Plaintiff Spoliated Data When He Intentionally Deleted Data from Laptop
In Postle v. SilkRoad Technology, Inc., Civil No. 18-cv-224-JL (D. NH Feb. 19, 2019), the court granted Defendant’s motion for spoliation-related sanctions after Plaintiff intentionally deleted ESI from his work-issued laptop before returning it to Defendant.
Defendant SilkRoad employed Plaintiff Postle in an information-technology role for about fifteen years. In March 2017, Plaintiff began to work for Defendant under contract from his home and remotely accessed Defendant’s computer system. On April 4, 2017, following a hack of its computer systems, Defendant suspended Plaintiff’s work in light of a suspected connection between Plaintiff and the hacker. On April 12, 2017, Defendant requested that Plaintiff return his Dell laptop and Defendant’s attorneys followed up with an emailed letter on April 14, reiterating that Plaintiff return his laptop with the following litigation-related language:
“In addition, we wish to remind you of your obligations with regard to Silkroad [sic] property, which includes the preservation of any information, messages, e-mails, documents or other materials on these devices. You may not destroy or delete any such information on such a device without our express authorization.”
At some point between April 12 and April 17, Plaintiff deleted his user profile from the Dell and restored the device to its factory settings, which Plaintiff testified at a later hearing that he deleted the information in such a way as to render it unrecoverable.
In ruling on Defendant’s motion, the court ruled that Defendant met the threshold requirements of Rule 37(e) showing (1) that relevant electronically-stored information (ESI) has been lost and cannot be restored or replaced through additional discovery; (2) that it should have been preserved; and (3) that it was not preserved because a party failed to take reasonable steps to preserve it. Fed. R. Civ. P. 37(e).

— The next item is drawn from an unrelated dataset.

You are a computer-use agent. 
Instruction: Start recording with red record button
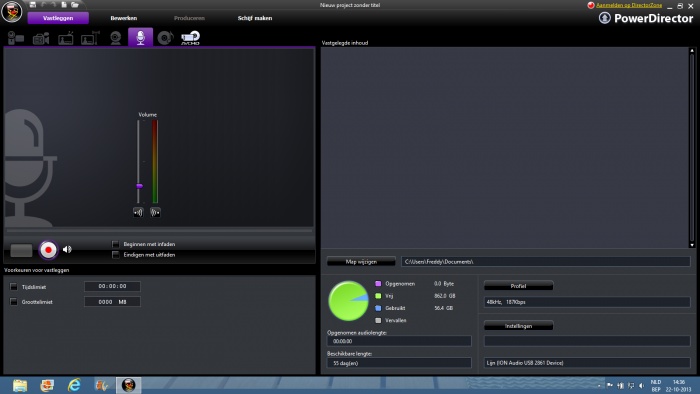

With respect to the intent element of Rule 37(e)(2), which considers “whether the loss of the ESI has caused prejudice or whether the party in possession acted ‘with the intent to deprive another party of the information’s use in the litigation,” the court found that Defendant successfully demonstrated that Plaintiff intended to deprive Defendant of the use of information on the Dell laptop by deleting it and restoring the laptop to its factory default, rendering any deleted information unrecoverable. The Court stated: “Even if [Plaintiff] began deleting the information before he realized that SilkRoad sought the return not only of the laptop but also of the information it contained . . . he continued his deletion activities on the Dell laptop after coming to that realization. Specifically, on April 13, after learning that SilkRoad sought the data from other domain administrators, he texted a former colleague: “They should have asked for that. I am busy clearing off my machines to return them. They are going to be unhappy with the image on my dell as I just deleted my SilkRoad user profile.” Despite [knowing] that SilkRoad sought the information on the laptop as well as the device itself, Plaintiff initiated a factory reset that rendered any remaining data unrecoverable after he sent it.”
Having concluded that Plaintiff deleted ESI from his Dell laptop with the intention of depriving Defendant of its use in litigation, the Court sanctioned Plaintiff with an adverse inference instruction that the court and jury should presume that all evidence deleted from the Dell laptop was unfavorable to Plaintiff. Finally, the Court held that Plaintiff shall bear one-third of Defendant’s reasonable costs and attorneys’ fees associated with the motion.